El viajero se sentaba primero solo, después conviviría en una gran mesa y luego se decidiría a “compartir” el pan y la sal, los alimentos, con lo cual establecía relaciones, amistades y evitaba las riñas.
Zalacaín había retomado los viejos textos de Brillat-Savarin, siempre útiles para intervenir en las conversaciones de sus invitados cuando se trataba de homenajear, agasajar o simplemente disfrutar del placer de la mesa.
Solo los humanos tienen este placer de comer, requiere de cuidados en los preparativos de la comida, la selección del espacio, los invitados, no depende del hambre, sí del apetito, sí, de la necesidad de intercambiar ideas y reflexiones para obtener la felicidad.
Y esa había sido una de las premisas de Zalacaín en sus comidas, la satisfacción del hambre en el placer de la mesa deriva en la reflexión, se dejaba de ser “consumidor” y se entraba en un nuevo rol social, se convertía en un “comensal”.
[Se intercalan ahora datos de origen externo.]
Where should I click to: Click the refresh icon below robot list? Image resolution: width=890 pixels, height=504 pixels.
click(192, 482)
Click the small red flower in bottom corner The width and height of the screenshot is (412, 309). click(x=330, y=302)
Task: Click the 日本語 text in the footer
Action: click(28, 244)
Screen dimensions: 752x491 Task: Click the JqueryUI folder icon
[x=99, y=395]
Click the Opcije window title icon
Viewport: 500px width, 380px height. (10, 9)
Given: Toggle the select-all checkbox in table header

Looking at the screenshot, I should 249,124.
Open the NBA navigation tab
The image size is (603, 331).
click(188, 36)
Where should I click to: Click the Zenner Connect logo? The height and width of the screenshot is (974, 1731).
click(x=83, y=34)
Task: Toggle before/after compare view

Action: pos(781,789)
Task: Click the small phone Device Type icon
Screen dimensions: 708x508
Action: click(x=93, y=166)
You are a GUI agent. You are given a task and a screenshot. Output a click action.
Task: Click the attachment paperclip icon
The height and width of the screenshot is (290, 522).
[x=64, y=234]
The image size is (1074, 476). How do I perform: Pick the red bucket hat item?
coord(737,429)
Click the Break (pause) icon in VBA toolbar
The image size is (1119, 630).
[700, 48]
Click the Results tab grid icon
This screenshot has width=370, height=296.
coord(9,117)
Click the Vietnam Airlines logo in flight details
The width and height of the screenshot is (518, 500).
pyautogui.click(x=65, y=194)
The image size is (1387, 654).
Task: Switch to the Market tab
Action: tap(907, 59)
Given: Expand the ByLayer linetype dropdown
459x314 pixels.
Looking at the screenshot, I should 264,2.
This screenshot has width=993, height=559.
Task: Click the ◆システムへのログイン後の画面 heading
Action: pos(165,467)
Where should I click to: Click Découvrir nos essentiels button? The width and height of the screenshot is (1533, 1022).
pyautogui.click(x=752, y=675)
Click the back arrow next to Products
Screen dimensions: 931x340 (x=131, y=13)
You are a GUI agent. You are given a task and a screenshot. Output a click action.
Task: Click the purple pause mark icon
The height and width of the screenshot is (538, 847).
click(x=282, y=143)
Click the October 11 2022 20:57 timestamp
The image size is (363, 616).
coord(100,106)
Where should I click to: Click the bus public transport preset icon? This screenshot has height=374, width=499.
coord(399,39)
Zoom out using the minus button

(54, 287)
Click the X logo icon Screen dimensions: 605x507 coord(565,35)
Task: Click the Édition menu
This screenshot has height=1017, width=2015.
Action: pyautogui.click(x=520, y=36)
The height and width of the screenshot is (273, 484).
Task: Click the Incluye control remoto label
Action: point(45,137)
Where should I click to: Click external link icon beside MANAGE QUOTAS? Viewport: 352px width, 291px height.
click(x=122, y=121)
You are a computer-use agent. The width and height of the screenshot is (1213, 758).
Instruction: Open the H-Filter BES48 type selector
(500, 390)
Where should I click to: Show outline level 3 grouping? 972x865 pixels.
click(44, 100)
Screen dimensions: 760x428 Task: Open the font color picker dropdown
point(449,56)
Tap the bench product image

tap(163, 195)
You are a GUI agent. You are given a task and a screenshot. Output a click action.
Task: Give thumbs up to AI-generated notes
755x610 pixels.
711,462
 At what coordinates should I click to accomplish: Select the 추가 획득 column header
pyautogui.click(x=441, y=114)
Cerró el texto y buscó el teléfono, empezó a seleccionar una lista de amigas y amigos cuyo común denominador debía ser el placer de la mesa, no la borrachera.
Y he aquí, Zalacaín se topó con unos cuantos, menos de diez, quizá seis, el número ideal para sentarse a la mesa era siete, pues de una botella de vino bien servida siempre saldrán siete copas, pero esa, esa es otra historia.